Sólo puede haber un Ser que sea totalmente positivo, y tiene que ser
absolutamente infinito. De esta forma se ve arrastrado Spinoza a un panteísmo
completo y sin atenuaciones.
Todo, según
Spinoza, es gobernado por una necesidad lógica absoluta. No hay libre albedrío
en la esfera mental ni azar en el mundo físico. Todo lo que ocurre es una
manifestación de la inescrutable naturaleza de Dios, y es, lógicamente,
imposible que los acontecimientos fueran diferentes de lo que son. Esto lleva a
dificultades en relación con el pecado, que los críticos no fueron remisos en
señalar.

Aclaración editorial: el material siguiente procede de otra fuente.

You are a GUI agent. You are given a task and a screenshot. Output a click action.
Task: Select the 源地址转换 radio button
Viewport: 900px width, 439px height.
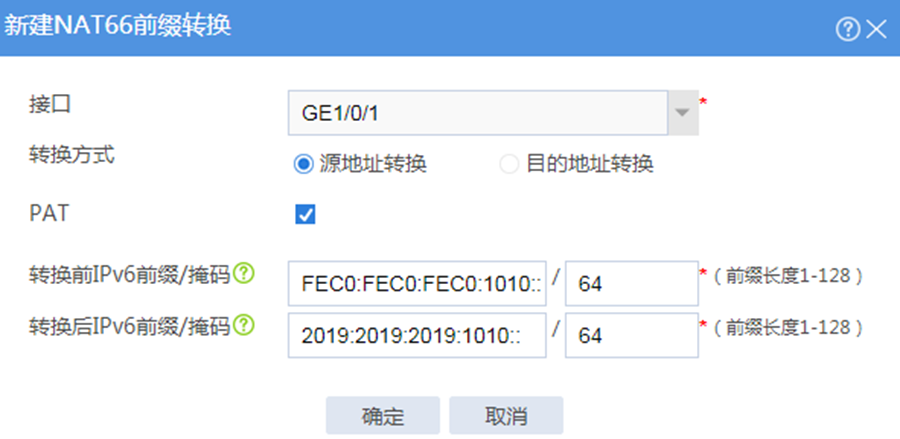point(302,165)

Uno de ellos, observando que, según Spinoza, todo está decretado por
Dios y es, por lo tanto, bueno, pregunta indignado: ¿Fue bueno que Nerón matara
a su madre? ¿Fue bueno que Adán comiera la manzana? Spinoza responde que lo que
era positivo en estos actos era bueno, y que sólo lo que era negativo era malo,
pero la negación sólo existe desde el punto de vista de las criaturas finitas.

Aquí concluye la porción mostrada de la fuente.